The main findings from the laboratory experimental program are: (1) the HMA mixtures showed higher stiffness values, more rutting resistance, and more fatigue resistance than the two WMA mixtures; (2) the aging effect on the rutting resistance of foamed WMA mixture was greater than the effect on WMA Evotherm and the HMA mixtures; (3) in terms of the fatigue cracking properties, foamed WMA mixture was more sensitive to aging than the HMA mixtures; and (4) the S-VECD analysis results suggest that the moisture susceptibility of the WMA Evotherm mixture is the lowest among all the mixtures.

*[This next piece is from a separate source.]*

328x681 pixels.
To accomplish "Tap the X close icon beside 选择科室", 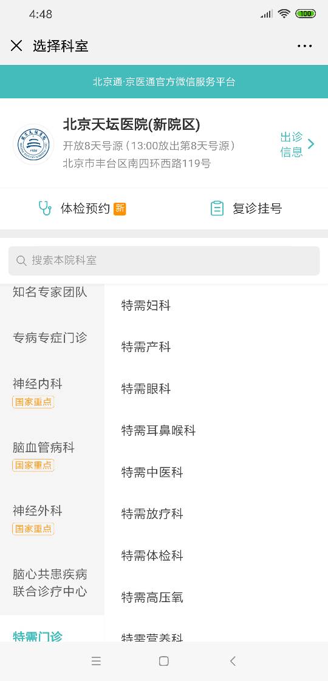I will point(16,46).
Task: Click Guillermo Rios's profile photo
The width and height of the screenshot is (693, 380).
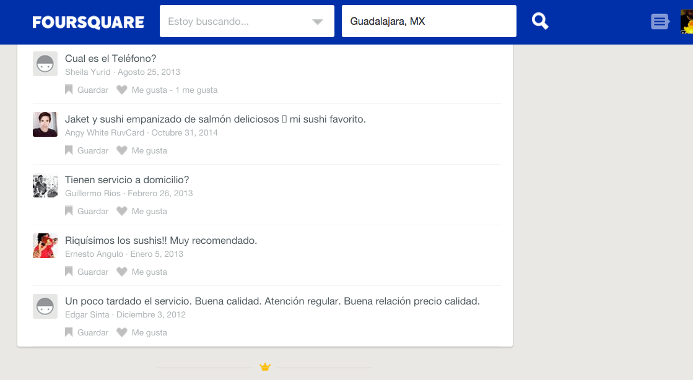Action: point(45,186)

The results from the aging and moisture damage tests were applied to the Pavement ME program to compare the fatigue cracking and rutting performance of the HMA and WMA pavements at the structural level. It was concluded that the local calibration factors developed for the HMA mixtures could be used to analyze WMA pavement performance using the Pavement ME program and that no modification was necessary in terms of the input parameters. With regard to moisture damage, this study found that the moisture susceptibility of the WMA Evotherm mixtures was not statistically different from that of the corresponding HMA mixtures. Therefore, no correction was deemed necessary for the Evotherm mixtures in terms of moisture damage. However, the fatigue cracking performance of the foamed WMA mixtures was significantly affected by moisture conditioning, thereby necessitating modification of the local calibration factors (determined originally for the HMA mixtures). Statistical analysis and theoretical calculations based on moisture diffusion theories were conducted to reflect the different performance levels observed in the WMA Foam mixtures in the presence of moisture in the Pavement ME analysis. Based on the analysis, a 1.088 reduction factor must be incorporated for the fatigue life prediction of foamed WMA mixtures due to the relatively high moisture susceptibility of this WMA technology.

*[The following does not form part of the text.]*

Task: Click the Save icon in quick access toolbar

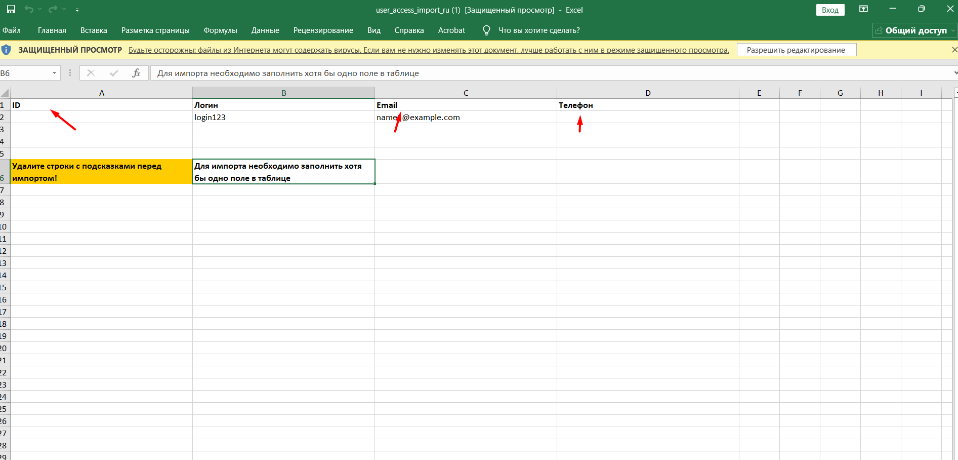Action: [11, 10]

It must be noted that different aging effects on fatigue performance of HMA and WMA mixtures cannot be accurately reflected in the local calibration factors because of the rigid way of GAS model being implemented in the Pavement ME program. Also the Pavement ME program does not account for the effect of moisture damage explicitly through a model; therefore, incorporation of different moisture susceptibility between HMA and WMA mixtures in the local calibration factors is only approximate at best. A more mechanistic pavement design methodology that expresses the effects of aging and moisture damage through performance models is warranted in order to fully capture the difference between HMA and WMA mixtures.